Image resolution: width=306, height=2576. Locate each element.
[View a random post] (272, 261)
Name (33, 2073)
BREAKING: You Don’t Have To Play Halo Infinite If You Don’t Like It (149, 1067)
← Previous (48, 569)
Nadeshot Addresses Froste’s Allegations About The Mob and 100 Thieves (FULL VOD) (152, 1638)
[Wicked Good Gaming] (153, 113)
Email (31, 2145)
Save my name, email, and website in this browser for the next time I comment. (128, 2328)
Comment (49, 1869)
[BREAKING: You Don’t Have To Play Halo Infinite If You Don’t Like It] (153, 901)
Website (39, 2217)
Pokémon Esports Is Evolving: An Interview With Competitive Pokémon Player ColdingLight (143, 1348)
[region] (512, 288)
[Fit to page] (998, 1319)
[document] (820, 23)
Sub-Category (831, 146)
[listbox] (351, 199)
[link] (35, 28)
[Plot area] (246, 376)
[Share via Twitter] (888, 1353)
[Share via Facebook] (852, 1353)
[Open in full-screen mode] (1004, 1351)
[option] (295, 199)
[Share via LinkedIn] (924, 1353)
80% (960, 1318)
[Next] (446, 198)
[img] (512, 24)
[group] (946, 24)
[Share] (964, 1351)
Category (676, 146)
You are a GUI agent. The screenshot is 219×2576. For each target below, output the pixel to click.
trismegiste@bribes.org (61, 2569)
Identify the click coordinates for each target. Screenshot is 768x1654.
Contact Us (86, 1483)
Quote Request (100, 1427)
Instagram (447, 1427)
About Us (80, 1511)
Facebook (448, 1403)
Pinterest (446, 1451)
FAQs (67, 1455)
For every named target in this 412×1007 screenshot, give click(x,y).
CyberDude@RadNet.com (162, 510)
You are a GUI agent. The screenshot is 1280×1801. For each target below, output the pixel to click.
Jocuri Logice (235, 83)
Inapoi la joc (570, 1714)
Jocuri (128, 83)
####
WHAT THIS TASK INVOLVES >>
The task calls for all lines in the entries that hold "Like".

YOUR SOLUTION >>
BREAKING: You Don’t Have To Play Halo Infinite If You Don’t Like It (149, 1067)
[BREAKING: You Don’t Have To Play Halo Infinite If You Don’t Like It] (153, 901)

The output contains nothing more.